▶ Records supplied
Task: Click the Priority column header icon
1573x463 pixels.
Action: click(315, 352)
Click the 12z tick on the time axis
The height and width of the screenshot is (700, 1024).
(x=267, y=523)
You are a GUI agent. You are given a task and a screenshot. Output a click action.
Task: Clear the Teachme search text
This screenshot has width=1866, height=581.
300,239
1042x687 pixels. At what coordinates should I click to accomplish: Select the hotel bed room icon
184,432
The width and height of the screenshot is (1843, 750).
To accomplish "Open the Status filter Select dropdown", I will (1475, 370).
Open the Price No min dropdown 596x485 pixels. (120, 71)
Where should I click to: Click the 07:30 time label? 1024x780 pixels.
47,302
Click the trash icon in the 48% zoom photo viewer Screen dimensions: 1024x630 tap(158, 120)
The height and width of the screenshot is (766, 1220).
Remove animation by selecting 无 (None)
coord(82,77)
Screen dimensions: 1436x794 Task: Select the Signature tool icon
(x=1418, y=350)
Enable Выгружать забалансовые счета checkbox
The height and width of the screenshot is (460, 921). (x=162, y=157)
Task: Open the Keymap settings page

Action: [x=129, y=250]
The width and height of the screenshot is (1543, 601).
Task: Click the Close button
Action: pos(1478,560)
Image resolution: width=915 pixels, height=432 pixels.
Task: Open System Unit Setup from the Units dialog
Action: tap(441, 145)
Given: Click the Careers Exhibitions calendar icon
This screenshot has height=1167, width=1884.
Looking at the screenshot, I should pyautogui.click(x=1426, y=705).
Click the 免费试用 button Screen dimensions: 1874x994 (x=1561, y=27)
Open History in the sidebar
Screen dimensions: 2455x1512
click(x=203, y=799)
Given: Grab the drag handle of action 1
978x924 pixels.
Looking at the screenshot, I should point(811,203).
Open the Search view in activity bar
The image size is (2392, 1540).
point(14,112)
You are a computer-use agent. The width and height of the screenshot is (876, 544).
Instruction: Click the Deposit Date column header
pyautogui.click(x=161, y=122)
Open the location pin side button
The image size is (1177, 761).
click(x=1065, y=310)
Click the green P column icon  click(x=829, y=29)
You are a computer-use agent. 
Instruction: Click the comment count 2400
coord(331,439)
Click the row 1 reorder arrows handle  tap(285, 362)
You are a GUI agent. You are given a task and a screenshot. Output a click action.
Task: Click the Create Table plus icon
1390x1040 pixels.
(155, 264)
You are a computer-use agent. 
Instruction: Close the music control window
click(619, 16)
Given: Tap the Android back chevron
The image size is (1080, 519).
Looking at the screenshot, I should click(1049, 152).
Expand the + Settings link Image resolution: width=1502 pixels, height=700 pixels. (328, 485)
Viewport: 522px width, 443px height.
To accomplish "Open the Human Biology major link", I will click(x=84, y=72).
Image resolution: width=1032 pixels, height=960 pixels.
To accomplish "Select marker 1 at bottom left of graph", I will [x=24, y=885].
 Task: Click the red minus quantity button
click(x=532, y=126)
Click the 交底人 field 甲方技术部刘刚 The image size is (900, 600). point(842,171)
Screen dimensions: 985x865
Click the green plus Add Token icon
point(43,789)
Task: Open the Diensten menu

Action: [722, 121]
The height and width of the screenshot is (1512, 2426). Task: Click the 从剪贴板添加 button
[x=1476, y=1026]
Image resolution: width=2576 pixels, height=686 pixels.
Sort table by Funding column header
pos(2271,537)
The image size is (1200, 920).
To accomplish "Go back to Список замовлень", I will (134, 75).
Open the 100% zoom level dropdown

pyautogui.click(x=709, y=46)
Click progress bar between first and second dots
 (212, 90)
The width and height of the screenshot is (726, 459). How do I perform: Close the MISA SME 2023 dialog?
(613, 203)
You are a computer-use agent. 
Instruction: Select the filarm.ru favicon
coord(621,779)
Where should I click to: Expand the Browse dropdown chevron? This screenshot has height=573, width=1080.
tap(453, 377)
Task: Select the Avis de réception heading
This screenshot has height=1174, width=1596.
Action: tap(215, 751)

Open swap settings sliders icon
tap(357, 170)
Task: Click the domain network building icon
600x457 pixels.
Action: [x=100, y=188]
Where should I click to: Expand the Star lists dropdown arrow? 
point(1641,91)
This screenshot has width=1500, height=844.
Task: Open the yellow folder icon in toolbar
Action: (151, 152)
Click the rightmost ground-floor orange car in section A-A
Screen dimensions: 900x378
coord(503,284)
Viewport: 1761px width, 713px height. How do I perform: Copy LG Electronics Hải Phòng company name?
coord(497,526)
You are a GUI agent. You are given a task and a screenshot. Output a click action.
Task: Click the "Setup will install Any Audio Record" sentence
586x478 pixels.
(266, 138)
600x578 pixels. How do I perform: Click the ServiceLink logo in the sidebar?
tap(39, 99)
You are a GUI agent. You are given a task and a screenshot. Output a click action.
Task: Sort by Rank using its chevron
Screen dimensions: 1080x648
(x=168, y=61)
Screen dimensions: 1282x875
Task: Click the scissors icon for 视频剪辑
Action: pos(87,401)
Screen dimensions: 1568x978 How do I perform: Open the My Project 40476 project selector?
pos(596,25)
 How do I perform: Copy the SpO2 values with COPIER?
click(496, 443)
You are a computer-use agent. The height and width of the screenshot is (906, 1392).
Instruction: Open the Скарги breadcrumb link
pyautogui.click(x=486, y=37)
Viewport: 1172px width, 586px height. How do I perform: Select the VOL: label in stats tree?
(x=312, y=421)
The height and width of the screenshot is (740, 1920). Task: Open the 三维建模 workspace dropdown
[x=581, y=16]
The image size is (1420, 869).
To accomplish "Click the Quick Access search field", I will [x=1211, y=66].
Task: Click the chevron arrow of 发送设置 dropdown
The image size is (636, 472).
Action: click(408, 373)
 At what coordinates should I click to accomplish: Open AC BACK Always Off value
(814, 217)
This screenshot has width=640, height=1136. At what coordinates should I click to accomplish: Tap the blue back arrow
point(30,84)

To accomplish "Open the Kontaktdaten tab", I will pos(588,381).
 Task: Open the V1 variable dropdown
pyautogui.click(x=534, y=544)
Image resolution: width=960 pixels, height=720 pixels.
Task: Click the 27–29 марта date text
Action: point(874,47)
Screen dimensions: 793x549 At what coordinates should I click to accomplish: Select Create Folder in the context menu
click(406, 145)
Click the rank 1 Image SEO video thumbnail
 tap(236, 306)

▶ Task goal
Set down all of the material above again, line for line, with no changes.

▶ Answer in full
Task: Click the Priority column header icon
1573x463 pixels.
Action: click(315, 352)
Click the 12z tick on the time axis
The height and width of the screenshot is (700, 1024).
(x=267, y=523)
You are a GUI agent. You are given a task and a screenshot. Output a click action.
Task: Clear the Teachme search text
This screenshot has width=1866, height=581.
300,239
1042x687 pixels. At what coordinates should I click to accomplish: Select the hotel bed room icon
184,432
The width and height of the screenshot is (1843, 750).
To accomplish "Open the Status filter Select dropdown", I will (1475, 370).
Open the Price No min dropdown 596x485 pixels. (120, 71)
Where should I click to: Click the 07:30 time label? 1024x780 pixels.
47,302
Click the trash icon in the 48% zoom photo viewer Screen dimensions: 1024x630 tap(158, 120)
The height and width of the screenshot is (766, 1220).
Remove animation by selecting 无 (None)
coord(82,77)
Screen dimensions: 1436x794 Task: Select the Signature tool icon
(x=1418, y=350)
Enable Выгружать забалансовые счета checkbox
The height and width of the screenshot is (460, 921). (x=162, y=157)
Task: Open the Keymap settings page

Action: [x=129, y=250]
The width and height of the screenshot is (1543, 601).
Task: Click the Close button
Action: pos(1478,560)
Image resolution: width=915 pixels, height=432 pixels.
Task: Open System Unit Setup from the Units dialog
Action: tap(441, 145)
Given: Click the Careers Exhibitions calendar icon
This screenshot has height=1167, width=1884.
Looking at the screenshot, I should pyautogui.click(x=1426, y=705).
Click the 免费试用 button Screen dimensions: 1874x994 (x=1561, y=27)
Open History in the sidebar
Screen dimensions: 2455x1512
click(x=203, y=799)
Given: Grab the drag handle of action 1
978x924 pixels.
Looking at the screenshot, I should point(811,203).
Open the Search view in activity bar
The image size is (2392, 1540).
point(14,112)
You are a computer-use agent. The width and height of the screenshot is (876, 544).
Instruction: Click the Deposit Date column header
pyautogui.click(x=161, y=122)
Open the location pin side button
The image size is (1177, 761).
click(x=1065, y=310)
Click the green P column icon  click(x=829, y=29)
You are a computer-use agent. 
Instruction: Click the comment count 2400
coord(331,439)
Click the row 1 reorder arrows handle  tap(285, 362)
You are a GUI agent. You are given a task and a screenshot. Output a click action.
Task: Click the Create Table plus icon
1390x1040 pixels.
(155, 264)
You are a computer-use agent. 
Instruction: Close the music control window
click(619, 16)
Given: Tap the Android back chevron
The image size is (1080, 519).
Looking at the screenshot, I should click(1049, 152).
Expand the + Settings link Image resolution: width=1502 pixels, height=700 pixels. (328, 485)
Viewport: 522px width, 443px height.
To accomplish "Open the Human Biology major link", I will click(x=84, y=72).
Image resolution: width=1032 pixels, height=960 pixels.
To accomplish "Select marker 1 at bottom left of graph", I will [x=24, y=885].
 Task: Click the red minus quantity button
click(x=532, y=126)
Click the 交底人 field 甲方技术部刘刚 The image size is (900, 600). point(842,171)
Screen dimensions: 985x865
Click the green plus Add Token icon
point(43,789)
Task: Open the Diensten menu

Action: [722, 121]
The height and width of the screenshot is (1512, 2426). Task: Click the 从剪贴板添加 button
[x=1476, y=1026]
Image resolution: width=2576 pixels, height=686 pixels.
Sort table by Funding column header
pos(2271,537)
The image size is (1200, 920).
To accomplish "Go back to Список замовлень", I will (134, 75).
Open the 100% zoom level dropdown

pyautogui.click(x=709, y=46)
Click progress bar between first and second dots
 (212, 90)
The width and height of the screenshot is (726, 459). How do I perform: Close the MISA SME 2023 dialog?
(613, 203)
You are a computer-use agent. 
Instruction: Select the filarm.ru favicon
coord(621,779)
Where should I click to: Expand the Browse dropdown chevron? This screenshot has height=573, width=1080.
tap(453, 377)
Task: Select the Avis de réception heading
This screenshot has height=1174, width=1596.
Action: tap(215, 751)

Open swap settings sliders icon
tap(357, 170)
Task: Click the domain network building icon
600x457 pixels.
Action: [x=100, y=188]
Where should I click to: Expand the Star lists dropdown arrow? 
point(1641,91)
This screenshot has width=1500, height=844.
Task: Open the yellow folder icon in toolbar
Action: (151, 152)
Click the rightmost ground-floor orange car in section A-A
Screen dimensions: 900x378
coord(503,284)
Viewport: 1761px width, 713px height. How do I perform: Copy LG Electronics Hải Phòng company name?
coord(497,526)
You are a GUI agent. You are given a task and a screenshot. Output a click action.
Task: Click the "Setup will install Any Audio Record" sentence
586x478 pixels.
(266, 138)
600x578 pixels. How do I perform: Click the ServiceLink logo in the sidebar?
tap(39, 99)
You are a GUI agent. You are given a task and a screenshot. Output a click action.
Task: Sort by Rank using its chevron
Screen dimensions: 1080x648
(x=168, y=61)
Screen dimensions: 1282x875
Task: Click the scissors icon for 视频剪辑
Action: pos(87,401)
Screen dimensions: 1568x978 How do I perform: Open the My Project 40476 project selector?
pos(596,25)
 How do I perform: Copy the SpO2 values with COPIER?
click(496, 443)
You are a computer-use agent. The height and width of the screenshot is (906, 1392).
Instruction: Open the Скарги breadcrumb link
pyautogui.click(x=486, y=37)
Viewport: 1172px width, 586px height. How do I perform: Select the VOL: label in stats tree?
(x=312, y=421)
The height and width of the screenshot is (740, 1920). Task: Open the 三维建模 workspace dropdown
[x=581, y=16]
The image size is (1420, 869).
To accomplish "Click the Quick Access search field", I will [x=1211, y=66].
Task: Click the chevron arrow of 发送设置 dropdown
The image size is (636, 472).
Action: click(408, 373)
 At what coordinates should I click to accomplish: Open AC BACK Always Off value
(814, 217)
This screenshot has width=640, height=1136. At what coordinates should I click to accomplish: Tap the blue back arrow
point(30,84)

To accomplish "Open the Kontaktdaten tab", I will pos(588,381).
 Task: Open the V1 variable dropdown
pyautogui.click(x=534, y=544)
Image resolution: width=960 pixels, height=720 pixels.
Task: Click the 27–29 марта date text
Action: point(874,47)
Screen dimensions: 793x549 At what coordinates should I click to accomplish: Select Create Folder in the context menu
click(406, 145)
Click the rank 1 Image SEO video thumbnail
 tap(236, 306)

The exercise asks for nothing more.